Monday, May 15, 2006
The Shanghai Lawyers Association recently issued a memorandum decrying what it called the unauthorized practice of law by foreign law firms in China and calling for a crackdown by the authorities. For details of the memorandum, see the reports by China Confidential and the China Law Blog (not to be confused with this blog). The China Law Blog has posted Chinese and English texts.
A few comments (slightly modified from original posting):
- This is about protecting Shanghai lawyers from competition, not about protecting the public or the clients of the foreign lawyers. The memorandum does not even bother to pretend otherwise, and explicitly highlights the harm done to Shanghai lawyers. Remarkably, the memo does not ever claim that the foreign lawyers have actually given bad advice.

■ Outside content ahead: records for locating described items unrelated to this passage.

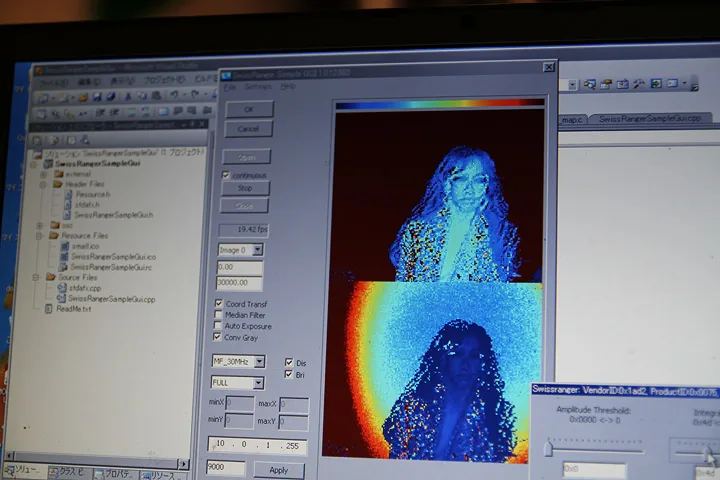Open small.ico resource file icon

63,245
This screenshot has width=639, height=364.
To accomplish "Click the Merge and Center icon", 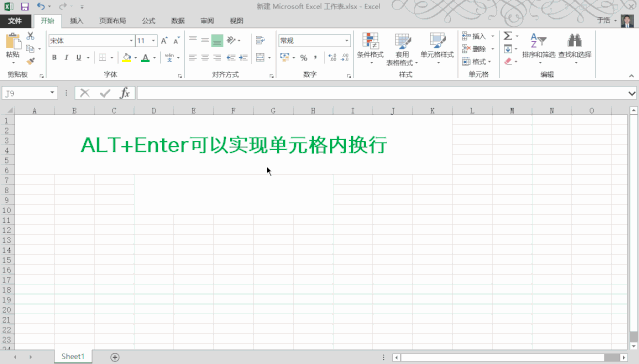I will [x=260, y=57].
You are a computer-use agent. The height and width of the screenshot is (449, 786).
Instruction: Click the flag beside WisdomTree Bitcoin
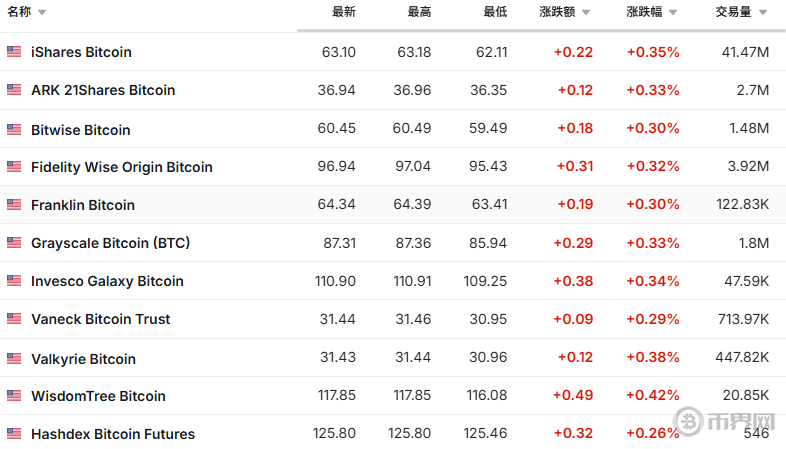14,396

- It is not quite accurate to suggest, as does the China Law Blog, that everyone does the same thing. The China Law Blog says, "Foreign lawyers are not allowed to practice in any of the 50 U.S. states." The states typically (I think) do not distinguish between citizens and non-citizens. They distinguish between those who have passed the state bar and those who have not. LL.M. programs in the U.S. are heavily populated by foreign lawyers who, upon graduation, typically take the New York or California bar exams and then qualify to practice. By contrast, foreigners are not allowed to qualify as PRC lawyers. Even Hong Kong and Macao lawyers may not represent clients in court. These restrictions stem from the still-powerful conception of the legal system, and particularly courts, as part of the state security apparatus; the participation of persons over whom the government has incomplete authority must therefore be limited.
- This is not a WTO issue. The China Law Blog posting wonders why South Korea's complete prohibition of foreign lawyers is not a WTO violation. The answer is that the WTO agreements (the relevant one would be the GATS) do not require you to allow foreign lawyers to practice. China, unlike South Korea, has made some specific promises about legal services (as part of its accession agreement), and those are set forth in its Services Schedule. I doubt that a crackdown would violate any of the those promises, so there are no grounds for a WTO complaint.
- While lawyers in Shanghai and no doubt elsewhere are pushing for a crackdown, there are forces pushing in the other direction, and not just the foreign lawyers. Local bureaux of justice, for example, derive benefits from regulating foreign law firms that they would lose if the foreign firms were to be driven out or reduced in size. Thus, the struggle is not completely one-sided.
Thanks to China Law Blog for bringing this to everyone's attention.